Hello, first post, short time lurker. I figured I'd come to the pro's. 

Just picked up a 1985 521 (my first 2 stage, for $60). I haven't had time to pull it apart, but the auger drums have some significant play. I can see the actual drive shaft and it looks solid. But the drum augers are loose on the auger shaft. Is this play normal? It is loose at both ends, and the shear pins are solid on the drum. Is the hole in the auger shaft for the shear pin supposed to be a snug fit? I'm thinking the shear pin holes in the shaft are worn/oblonged or the drums are worn out where the shaft slips through.

Thanks for looking.


----------



## Shryp (Jan 1, 2011)

Good price there assuming everything is in decent shape. On my old 3521 which was the same blower with a smaller engine until I put a 6.5 HP on it my drums had a fair bit of play in them. I wouldn't worry much as long as the shaft bearings are holding the shaft tight on the edges and the drum doesn't rub against anything.


----------



## bilderberg (Feb 17, 2014)

Thanks for the reply. There isn't much left of winter, so I'm planning on riding it out and see how it does. Then tear into it to check it out in the off season. I will definitely share my findings. I think it will be a nice little toy to play around with, since it is in pretty good shape for its age. .


----------



## ToroGuy (Jan 12, 2014)

there is a thread a couple down from this one regarding the same issue. Also, want to point out my auger is rock solid zero play. There shouldnt be any play if all bearings are intact (auger bearings especially).


----------



## bilderberg (Feb 17, 2014)

I saw that thread. He seems to be talking about the auger shaft. My shaft is tight in the bushings and the gearbox, the input shaft is tight too. Its the actual drum that is loose on the auger shaft. Is there a bushing were the drum slides over the shaft at each end or is it just a hole in the steel? I'm not seeing it in the auger parts blowup. I wonder if I can weld a washer to bring down the size of the holes in the drum. I think that is were the looseness is coming from, they look to be about 1/8" of slop there. Along with rocking of the shear bolt hole.


----------



## ToroGuy (Jan 12, 2014)

bilderberg said:


> I saw that thread. He seems to be talking about the auger shaft. My shaft is tight in the bushings and the gearbox, the input shaft is tight too. Its the actual drum that is loose on the auger shaft. Is there a bushing were the drum slides over the shaft at each end or is it just a hole in the steel? I'm not seeing it in the auger parts blowup. I wonder if I can weld a washer to bring down the size of the holes in the drum. I think that is were the looseness is coming from, they look to be about 1/8" of slop there. Along with rocking of the shear bolt hole.

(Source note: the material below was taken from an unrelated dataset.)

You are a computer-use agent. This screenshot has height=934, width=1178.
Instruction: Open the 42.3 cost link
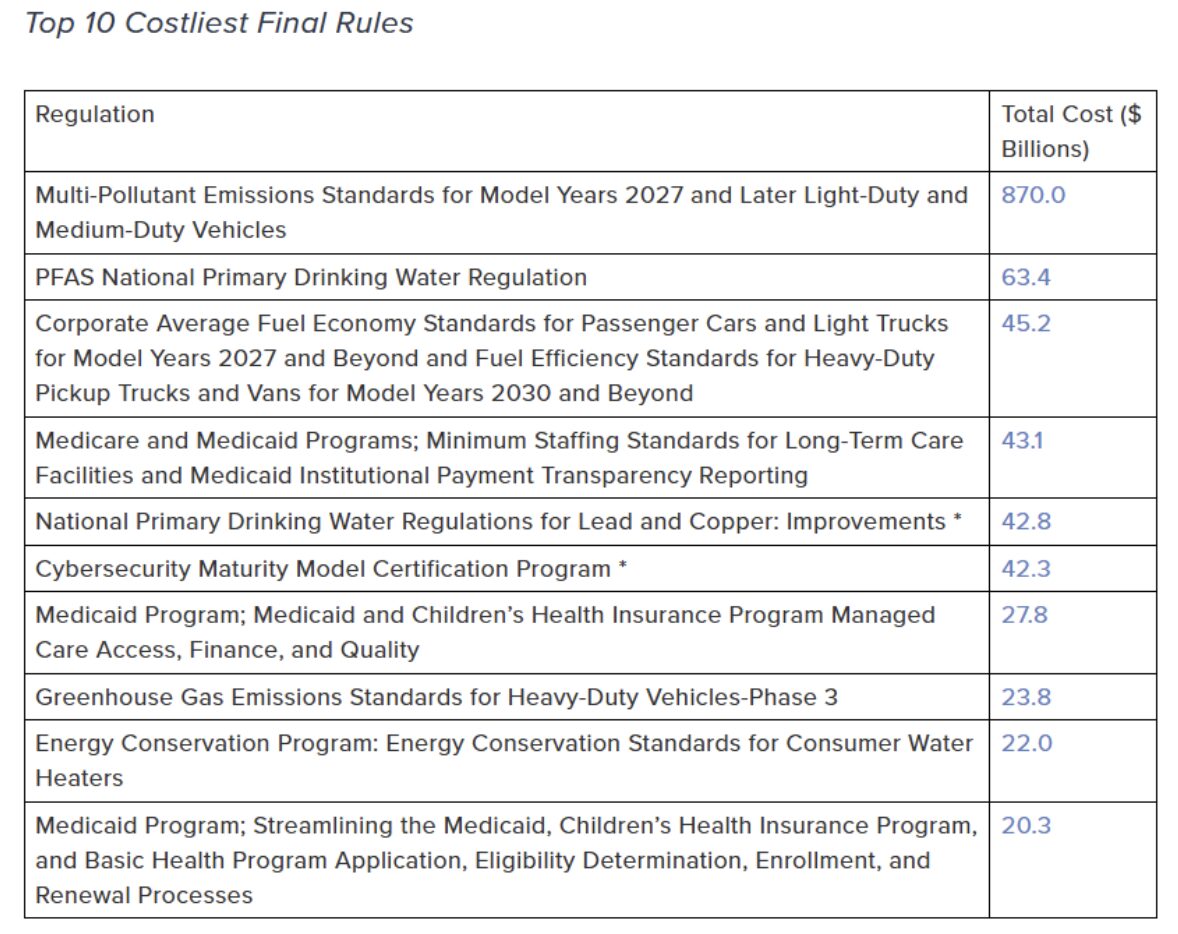[1025, 569]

hmm. Thats an interesting issue you have there. Tolerances on the drums are usually pretty tight, so tight in fact that they tend to rust and seize to the shaft quite often. Are these the correct drums for the blower? Besides that cant think of anything else. But in the end if your shear bolts are on fine and the drum isnt contacting anything I wouldnt worry too much.


----------



## bilderberg (Feb 17, 2014)

Good to know. It isn't hitting anything, besides wobbling on the shaft. It looks like original drums. Seems like I have a little project for this off season.


----------